╭─ Record set

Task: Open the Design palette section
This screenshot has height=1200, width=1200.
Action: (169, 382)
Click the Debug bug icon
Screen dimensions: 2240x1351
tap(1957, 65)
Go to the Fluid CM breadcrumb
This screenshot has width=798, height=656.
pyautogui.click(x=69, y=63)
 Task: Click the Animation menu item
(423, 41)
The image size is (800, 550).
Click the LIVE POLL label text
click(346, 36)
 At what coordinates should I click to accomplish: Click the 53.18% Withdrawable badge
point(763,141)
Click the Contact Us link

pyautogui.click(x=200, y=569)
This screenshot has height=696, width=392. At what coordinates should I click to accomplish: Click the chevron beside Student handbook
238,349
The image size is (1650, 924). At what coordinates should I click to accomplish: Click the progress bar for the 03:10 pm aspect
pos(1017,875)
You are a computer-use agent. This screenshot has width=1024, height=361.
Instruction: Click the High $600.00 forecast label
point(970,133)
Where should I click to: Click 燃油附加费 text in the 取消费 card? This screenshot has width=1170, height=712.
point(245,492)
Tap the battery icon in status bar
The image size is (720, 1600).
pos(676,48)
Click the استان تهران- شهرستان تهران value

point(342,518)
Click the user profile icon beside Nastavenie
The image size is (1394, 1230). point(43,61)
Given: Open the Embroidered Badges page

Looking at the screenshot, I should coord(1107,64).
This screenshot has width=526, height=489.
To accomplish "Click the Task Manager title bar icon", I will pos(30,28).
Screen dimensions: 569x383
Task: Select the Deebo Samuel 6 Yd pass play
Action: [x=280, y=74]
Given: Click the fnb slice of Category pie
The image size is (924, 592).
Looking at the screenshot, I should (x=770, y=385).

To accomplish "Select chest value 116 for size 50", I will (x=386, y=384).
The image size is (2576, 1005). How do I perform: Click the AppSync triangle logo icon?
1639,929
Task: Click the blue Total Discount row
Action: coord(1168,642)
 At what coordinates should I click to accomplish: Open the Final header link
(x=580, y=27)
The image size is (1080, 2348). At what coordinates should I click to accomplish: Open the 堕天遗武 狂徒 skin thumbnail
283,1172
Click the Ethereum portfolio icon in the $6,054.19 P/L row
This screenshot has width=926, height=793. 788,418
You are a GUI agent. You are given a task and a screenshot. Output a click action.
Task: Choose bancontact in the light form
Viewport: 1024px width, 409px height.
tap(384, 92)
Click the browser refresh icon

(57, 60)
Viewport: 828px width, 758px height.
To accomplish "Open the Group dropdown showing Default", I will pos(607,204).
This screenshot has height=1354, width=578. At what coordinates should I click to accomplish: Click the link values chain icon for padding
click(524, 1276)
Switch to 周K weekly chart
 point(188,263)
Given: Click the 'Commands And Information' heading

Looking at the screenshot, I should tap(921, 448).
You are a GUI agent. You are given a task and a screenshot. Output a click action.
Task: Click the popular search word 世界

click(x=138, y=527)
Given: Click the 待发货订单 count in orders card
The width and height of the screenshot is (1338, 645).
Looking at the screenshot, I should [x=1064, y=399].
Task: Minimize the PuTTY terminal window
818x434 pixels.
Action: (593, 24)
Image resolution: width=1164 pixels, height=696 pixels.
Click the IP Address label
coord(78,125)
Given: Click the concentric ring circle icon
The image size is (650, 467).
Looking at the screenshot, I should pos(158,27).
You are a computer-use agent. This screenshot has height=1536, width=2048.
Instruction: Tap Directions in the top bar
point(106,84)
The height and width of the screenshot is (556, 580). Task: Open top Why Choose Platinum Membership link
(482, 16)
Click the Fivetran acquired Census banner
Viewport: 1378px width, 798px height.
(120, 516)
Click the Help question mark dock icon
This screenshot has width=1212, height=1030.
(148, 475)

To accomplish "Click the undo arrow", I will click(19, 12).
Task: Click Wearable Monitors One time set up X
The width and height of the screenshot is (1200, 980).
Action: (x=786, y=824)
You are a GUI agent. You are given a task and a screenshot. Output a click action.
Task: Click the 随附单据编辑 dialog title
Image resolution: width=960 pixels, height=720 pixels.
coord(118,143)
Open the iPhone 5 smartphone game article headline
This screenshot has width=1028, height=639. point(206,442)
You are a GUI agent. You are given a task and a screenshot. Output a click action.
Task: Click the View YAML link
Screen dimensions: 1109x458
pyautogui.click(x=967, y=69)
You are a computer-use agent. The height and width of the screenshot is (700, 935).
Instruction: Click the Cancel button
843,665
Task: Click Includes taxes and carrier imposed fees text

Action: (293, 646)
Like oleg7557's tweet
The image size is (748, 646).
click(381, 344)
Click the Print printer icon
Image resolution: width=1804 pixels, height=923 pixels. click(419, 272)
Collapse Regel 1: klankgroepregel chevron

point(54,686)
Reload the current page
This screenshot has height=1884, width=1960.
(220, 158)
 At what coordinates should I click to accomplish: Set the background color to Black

╰─

* **Do this**
Return all of the records above word for word, keeping every line unchanged and in the same order.

* **Worked solution**
Task: Open the Design palette section
This screenshot has height=1200, width=1200.
Action: (169, 382)
Click the Debug bug icon
Screen dimensions: 2240x1351
tap(1957, 65)
Go to the Fluid CM breadcrumb
This screenshot has width=798, height=656.
pyautogui.click(x=69, y=63)
 Task: Click the Animation menu item
(423, 41)
The image size is (800, 550).
Click the LIVE POLL label text
click(346, 36)
 At what coordinates should I click to accomplish: Click the 53.18% Withdrawable badge
point(763,141)
Click the Contact Us link

pyautogui.click(x=200, y=569)
This screenshot has height=696, width=392. At what coordinates should I click to accomplish: Click the chevron beside Student handbook
238,349
The image size is (1650, 924). At what coordinates should I click to accomplish: Click the progress bar for the 03:10 pm aspect
pos(1017,875)
You are a computer-use agent. This screenshot has width=1024, height=361.
Instruction: Click the High $600.00 forecast label
point(970,133)
Where should I click to: Click 燃油附加费 text in the 取消费 card? This screenshot has width=1170, height=712.
point(245,492)
Tap the battery icon in status bar
The image size is (720, 1600).
pos(676,48)
Click the استان تهران- شهرستان تهران value

point(342,518)
Click the user profile icon beside Nastavenie
The image size is (1394, 1230). point(43,61)
Given: Open the Embroidered Badges page

Looking at the screenshot, I should coord(1107,64).
This screenshot has width=526, height=489.
To accomplish "Click the Task Manager title bar icon", I will pos(30,28).
Screen dimensions: 569x383
Task: Select the Deebo Samuel 6 Yd pass play
Action: [x=280, y=74]
Given: Click the fnb slice of Category pie
The image size is (924, 592).
Looking at the screenshot, I should (x=770, y=385).

To accomplish "Select chest value 116 for size 50", I will (x=386, y=384).
The image size is (2576, 1005). How do I perform: Click the AppSync triangle logo icon?
1639,929
Task: Click the blue Total Discount row
Action: coord(1168,642)
 At what coordinates should I click to accomplish: Open the Final header link
(x=580, y=27)
The image size is (1080, 2348). At what coordinates should I click to accomplish: Open the 堕天遗武 狂徒 skin thumbnail
283,1172
Click the Ethereum portfolio icon in the $6,054.19 P/L row
This screenshot has width=926, height=793. 788,418
You are a GUI agent. You are given a task and a screenshot. Output a click action.
Task: Choose bancontact in the light form
Viewport: 1024px width, 409px height.
tap(384, 92)
Click the browser refresh icon

(57, 60)
Viewport: 828px width, 758px height.
To accomplish "Open the Group dropdown showing Default", I will pos(607,204).
This screenshot has height=1354, width=578. At what coordinates should I click to accomplish: Click the link values chain icon for padding
click(524, 1276)
Switch to 周K weekly chart
 point(188,263)
Given: Click the 'Commands And Information' heading

Looking at the screenshot, I should tap(921, 448).
You are a GUI agent. You are given a task and a screenshot. Output a click action.
Task: Click the popular search word 世界

click(x=138, y=527)
Given: Click the 待发货订单 count in orders card
The width and height of the screenshot is (1338, 645).
Looking at the screenshot, I should [x=1064, y=399].
Task: Minimize the PuTTY terminal window
818x434 pixels.
Action: (593, 24)
Image resolution: width=1164 pixels, height=696 pixels.
Click the IP Address label
coord(78,125)
Given: Click the concentric ring circle icon
The image size is (650, 467).
Looking at the screenshot, I should pos(158,27).
You are a computer-use agent. This screenshot has height=1536, width=2048.
Instruction: Tap Directions in the top bar
point(106,84)
The height and width of the screenshot is (556, 580). Task: Open top Why Choose Platinum Membership link
(482, 16)
Click the Fivetran acquired Census banner
Viewport: 1378px width, 798px height.
(120, 516)
Click the Help question mark dock icon
This screenshot has width=1212, height=1030.
(148, 475)

To accomplish "Click the undo arrow", I will click(19, 12).
Task: Click Wearable Monitors One time set up X
The width and height of the screenshot is (1200, 980).
Action: (x=786, y=824)
You are a GUI agent. You are given a task and a screenshot. Output a click action.
Task: Click the 随附单据编辑 dialog title
Image resolution: width=960 pixels, height=720 pixels.
coord(118,143)
Open the iPhone 5 smartphone game article headline
This screenshot has width=1028, height=639. point(206,442)
You are a GUI agent. You are given a task and a screenshot. Output a click action.
Task: Click the View YAML link
Screen dimensions: 1109x458
pyautogui.click(x=967, y=69)
You are a computer-use agent. The height and width of the screenshot is (700, 935).
Instruction: Click the Cancel button
843,665
Task: Click Includes taxes and carrier imposed fees text

Action: (293, 646)
Like oleg7557's tweet
The image size is (748, 646).
click(381, 344)
Click the Print printer icon
Image resolution: width=1804 pixels, height=923 pixels. click(419, 272)
Collapse Regel 1: klankgroepregel chevron

point(54,686)
Reload the current page
This screenshot has height=1884, width=1960.
(220, 158)
 At what coordinates should I click to accomplish: Set the background color to Black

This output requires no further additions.